On Friday January 27, 2023, the body camera footage of Nichols’ vicious abuse was broadcasted on national television for the world to see. It was circulated and exploited across a multitude of social platforms, prompting many discussions on the graphic and inhumane nature of showing a brutalized Black body for some sort of profitable gain.
Whether it has been a mass shooting or hate crime resulting in the wrongful death of a white person, we have never seen a white body be shown in its most vulnerable state for the sake of visual aid.
Unfortunately, this is just the tip of the iceberg in terms of the complexity of this tragedy.
These officers, also Black men, were revealed to be members of a unit on the Memphis police force that was created to prevent violence in the city. They have been charged, as they should, with second degree murder in the case of Nichols’ death.

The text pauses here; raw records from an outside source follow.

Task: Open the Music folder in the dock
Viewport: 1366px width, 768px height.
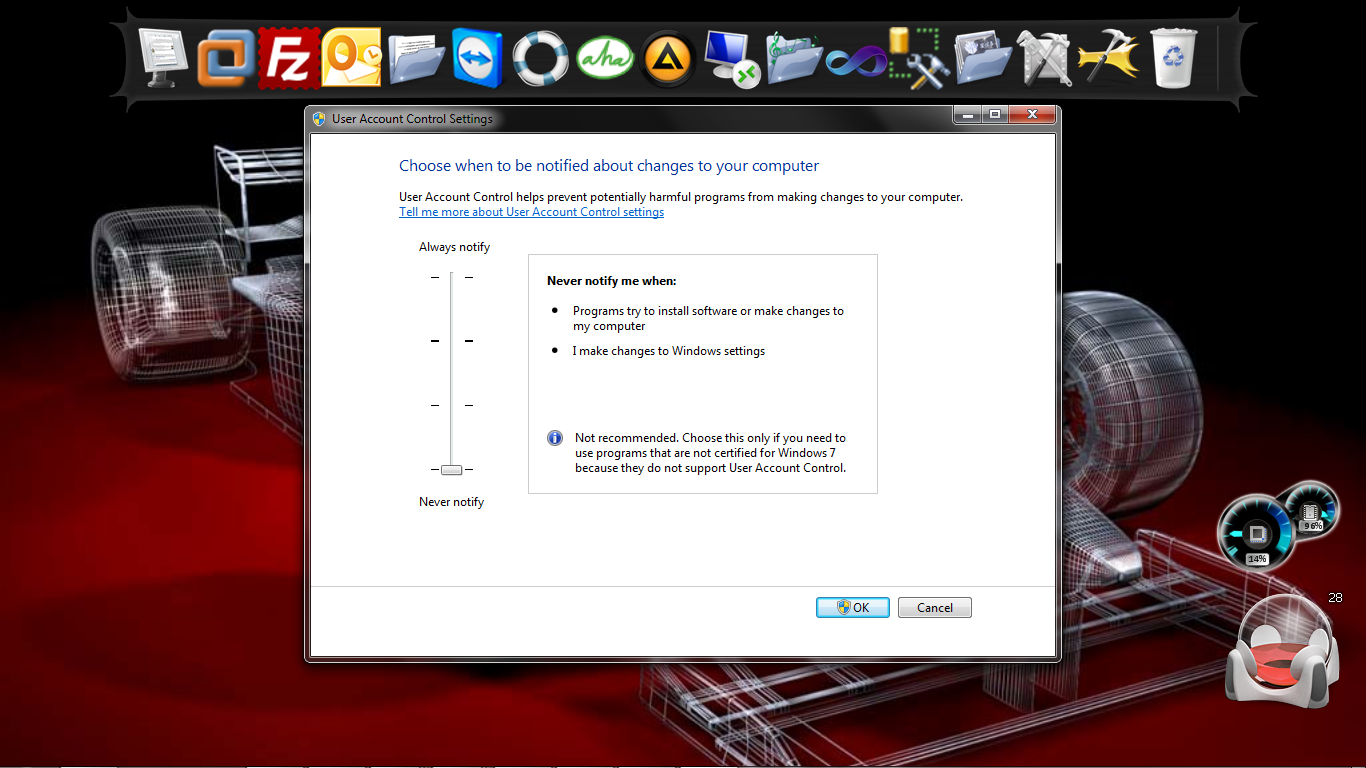Action: tap(794, 58)
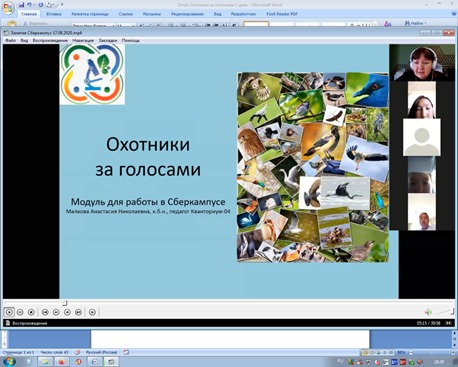458x367 pixels.
Task: Click the video seek bar handle
Action: click(x=65, y=303)
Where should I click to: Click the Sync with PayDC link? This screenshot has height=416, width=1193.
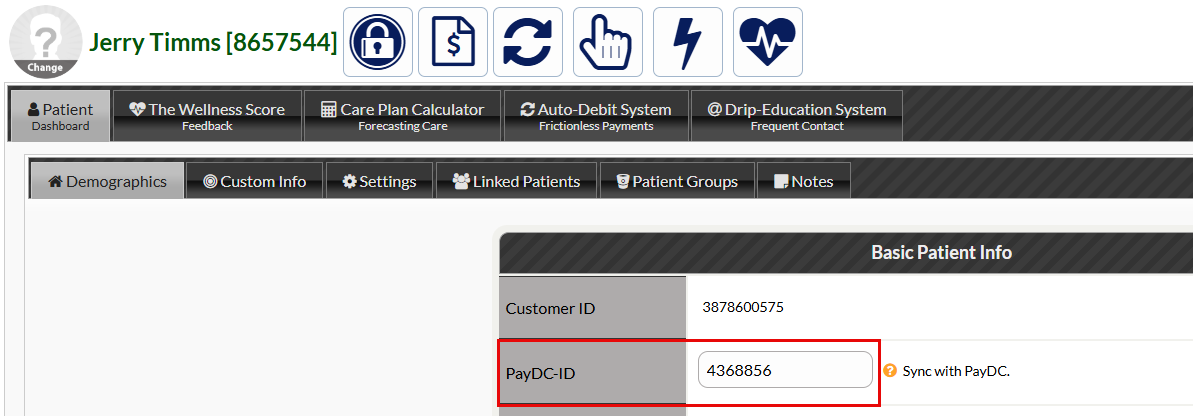pos(956,372)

At a press conference in Memphis’ Mount Olive CME Church, civil rights attorney and activist Benjamin Crump stated “We have never seen swift justice like this.” He continued, “We want to proclaim that this is the blueprint going forward for any time any officers, whether they be Black or white, will be held accountable. No longer can you tell us we got to wait six months to a year.”
Crump is on point with this sentiment. So often when Black folks are murdered by police, we wait for them to receive even an ounce of just repercussions, if at all. Even more frequently, these abusers receive impunity from their actions and get off scot-free. On a grander scale, this conversation is about accountability—equivocal accountability—no matter the color or background of the perpetrator.
“In America, we must continue to face the injustices around race that were written into our founding documents. That this particular case doesn’t neatly conform to a binary narrative—both the victim and the officers were Black —forces us to confront complicated truths. As much as we might seek simple solutions and tidy delineations between good and bad, right and wrong, the real world doesn’t work that way,” noted Dan Rather and Elliot Kirschner in a piece about Nichols’ tragedy.
Tyre Nichols just simply wanted to get home and live another day but America’s corrupt police state did not allow it.
Since the inception of policing in the U.S., there has been an almost seamless transition in power of the role it has played in our communities. To know it began as a method of control by utilizing excessive force and fear mongering against enslaved Blacks in the 1700s is to know that the system is irrevocably connected to this still to this day.